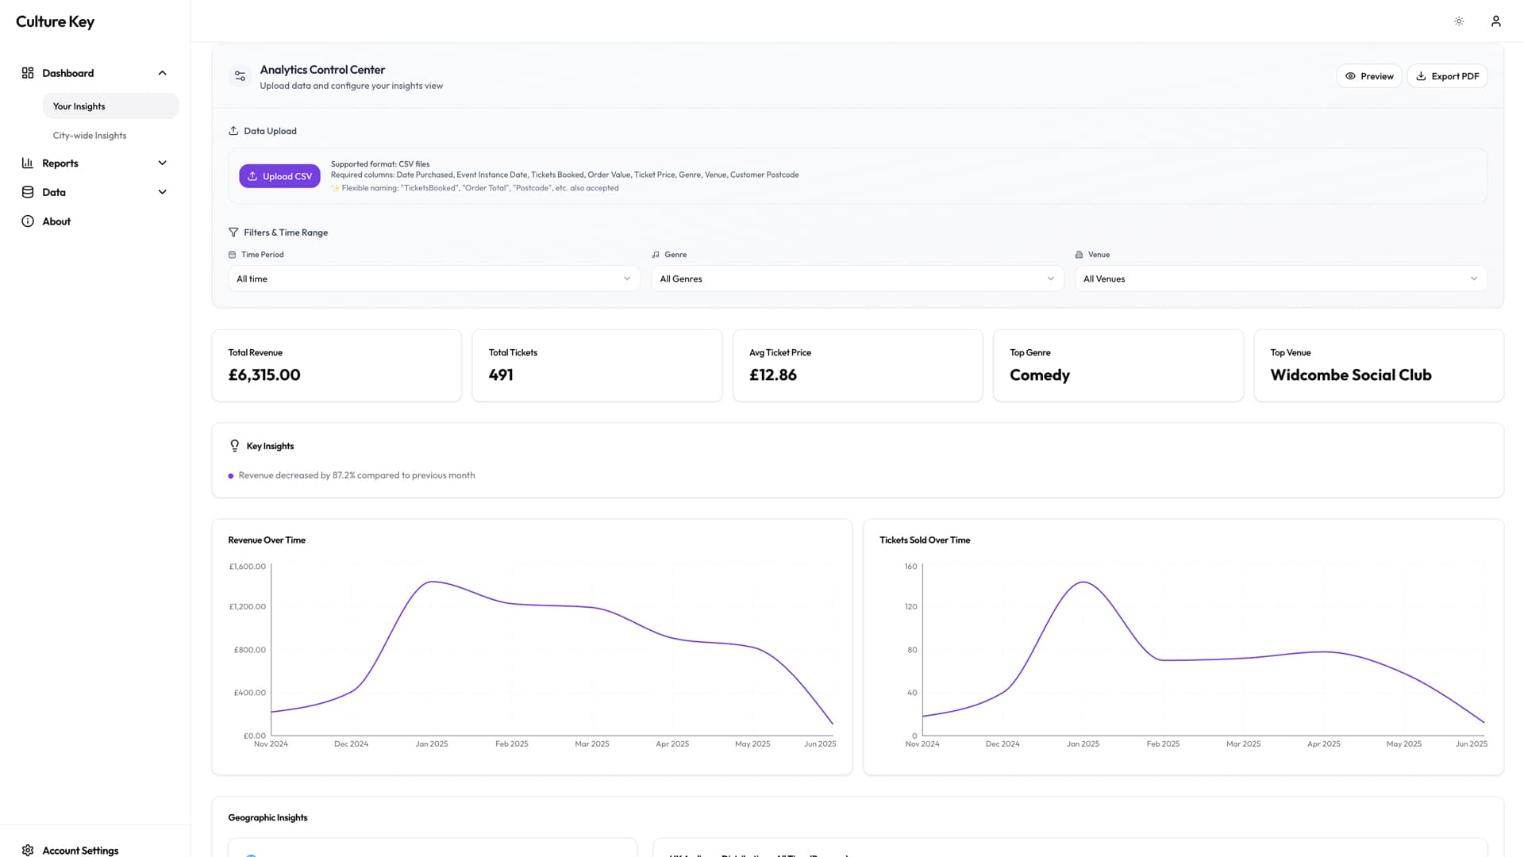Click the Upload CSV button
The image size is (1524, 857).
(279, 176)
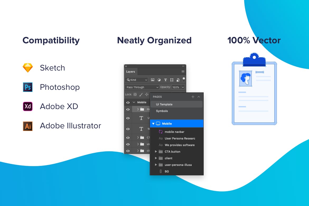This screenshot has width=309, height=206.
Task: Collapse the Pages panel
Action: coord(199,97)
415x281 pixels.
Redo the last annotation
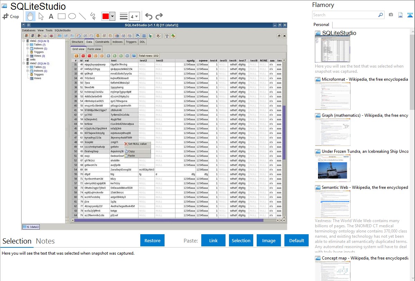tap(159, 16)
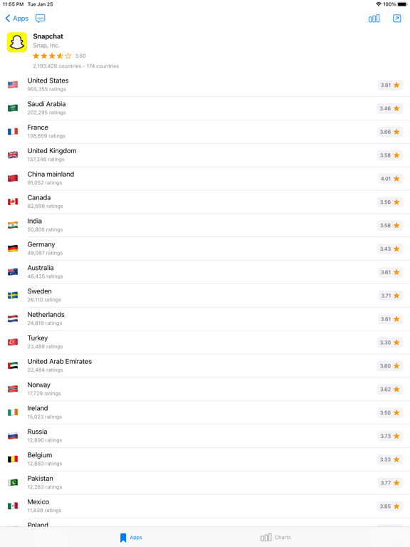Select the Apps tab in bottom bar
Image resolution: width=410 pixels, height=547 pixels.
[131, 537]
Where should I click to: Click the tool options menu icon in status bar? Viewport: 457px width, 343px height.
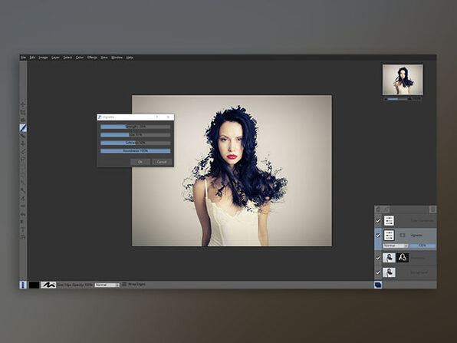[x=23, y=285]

::::::

Problem details: Rewrite the material above as a Markdown table with the columns "Row" and "Line", one row per line, numbered in order. Skip blank lines, and leave the pictures out.

The solution:
| Row | Line |
|---|---|
| 1 | Click the Upload CSV button |
| 2 | The image size is (1524, 857). |
| 3 | (279, 176) |
| 4 | This screenshot has width=309, height=206. |
| 5 | Task: Collapse the Pages panel |
| 6 | Action: coord(199,97) |
| 7 | 415x281 pixels. |
| 8 | Redo the last annotation |
| 9 | tap(159, 16) |
| 10 | Select the Apps tab in bottom bar |
| 11 | Image resolution: width=410 pixels, height=547 pixels. |
| 12 | [131, 537] |
| 13 | Where should I click to: Click the tool options menu icon in status bar? Viewport: 457px width, 343px height. |
| 14 | [x=23, y=285] |